SELECT posts.*, users.name
FROM posts
JOIN users ON posts.user_id = users.id
WHERE posts.status = 'published'
  AND posts.created_at > '2024-01-01'
ORDER BY posts.created_at DESC
LIMIT 20;

-- Execution time: 2.3 seconds
-- Full table scan on posts (5 million rows)

After Indexing

-- Create composite index
CREATE INDEX idx_status_date ON posts(status, created_at);

-- Ensure foreign key is indexed
CREATE INDEX idx_user_id ON posts(user_id);

-- Same query now:
-- Execution time: 0.018 seconds (127x faster!)
-- Uses idx_status_date, scans only ~1000 rows

Common Mistakes

❌ Too Many Indexes

-- Bad: Redundant indexes
CREATE INDEX idx_email ON users(email);
CREATE INDEX idx_email_name ON users(email, name);
-- The second index can handle email-only queries too!

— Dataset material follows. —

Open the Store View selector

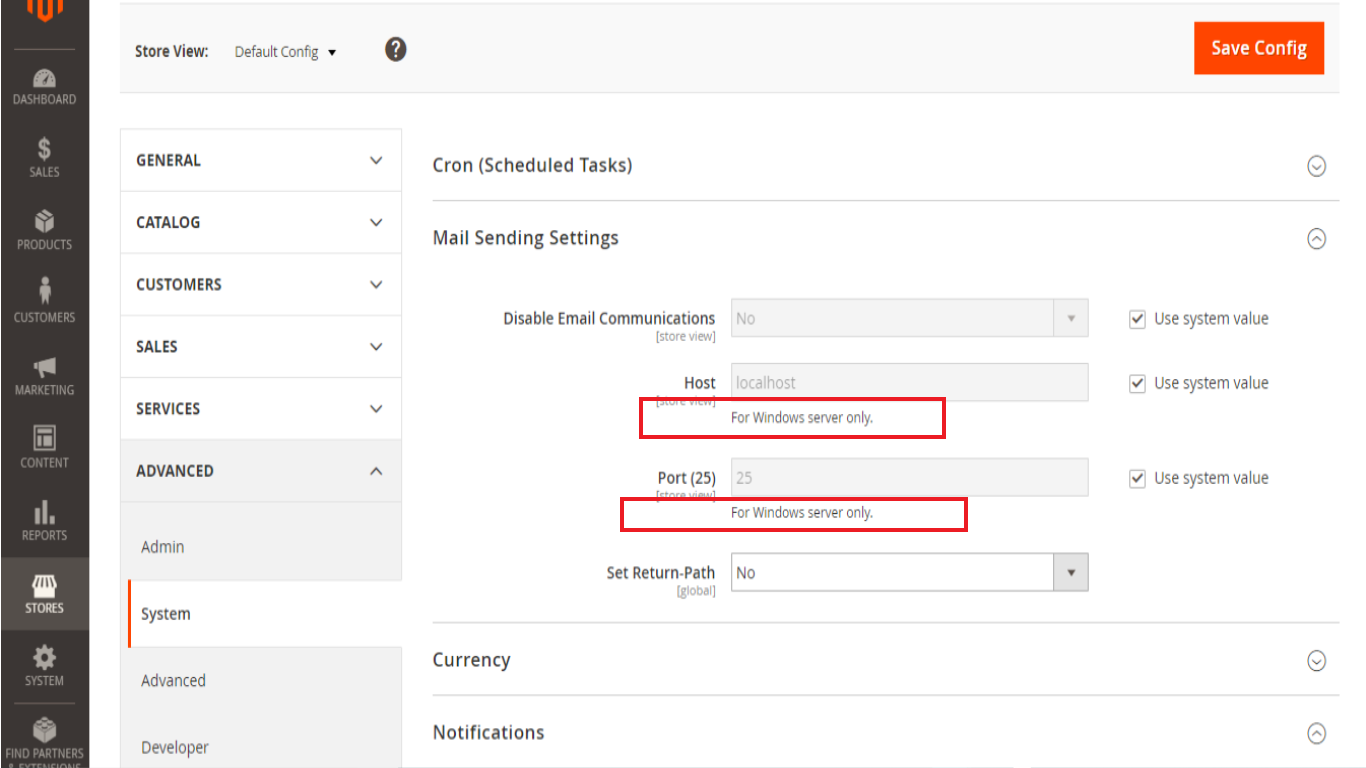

Impact: Slower INSERT/UPDATE/DELETE operations

❌ Indexing Low-Selectivity Columns

-- Bad: gender typically has only 2-3 values
CREATE INDEX idx_gender ON users(gender);

Rule: Only index columns with high cardinality (many unique values)

❌ Not Using LIMIT

-- Bad: Returns millions of rows
SELECT * FROM posts ORDER BY created_at DESC;

-- Good: Use LIMIT
SELECT * FROM posts ORDER BY created_at DESC LIMIT 20;

❌ Using Functions on Indexed Columns

-- Bad: Function on left side prevents index usage
SELECT * FROM users WHERE YEAR(created_at) = 2024;

-- Good: Rewrite to use index
SELECT * FROM users 
WHERE created_at >= '2024-01-01' 
  AND created_at < '2025-01-01';

Index Maintenance

Check Index Usage

-- MySQL 8.0+
SELECT * FROM sys.schema_unused_indexes;

Remove Unused Indexes

-- Drop index if not used
DROP INDEX idx_rarely_used ON users;

Rebuild Indexes

-- Rebuild table and indexes
OPTIMIZE TABLE users;

Advanced Techniques

Index Hints

Force MySQL to use specific index:

SELECT * FROM users USE INDEX (idx_email)
WHERE email = '[email protected]';

Invisible Indexes (MySQL 8.0+)

Test removing an index before actually dropping it:

ALTER TABLE users ALTER INDEX idx_name INVISIBLE;

-- Test queries...

-- If performance is fine, drop it
DROP INDEX idx_name ON users;

Prefix Indexes

For long VARCHAR columns:

-- Index only first 10 characters
CREATE INDEX idx_url ON pages(url(10));

Best Practices Checklist

  • ✅ Index foreign keys
  • ✅ Index WHERE clause columns
  • ✅ Index JOIN columns
  • ✅ Use composite indexes wisely (most selective first)
  • ✅ Consider covering indexes for frequent queries
  • ✅ Monitor index usage with EXPLAIN
  • ✅ Remove unused indexes
  • ❌ Don’t over-index (slows writes)
  • ❌ Don’t index low-cardinality columns
  • ❌ Don’t use functions on indexed columns

Performance Benchmarks

Real results from production database (5 million rows):

Query TypeWithout IndexWith IndexImprovement
WHERE email2.1s0.003s700x faster
JOIN users3.5s0.012s291x faster
ORDER BY date4.2s0.025s168x faster
Complex WHERE5.8s0.045s128x faster

Conclusion

Proper indexing is the single most effective way to improve database performance:

  1. Analyze slow queries with EXPLAIN
  2. Create targeted indexes for WHERE, JOIN, ORDER BY
  3. Use composite indexes with correct column order
  4. Remove unused indexes to speed up writes
  5. Monitor and maintain indexes regularly

With these strategies, you can achieve 10x-100x performance improvements on slow queries!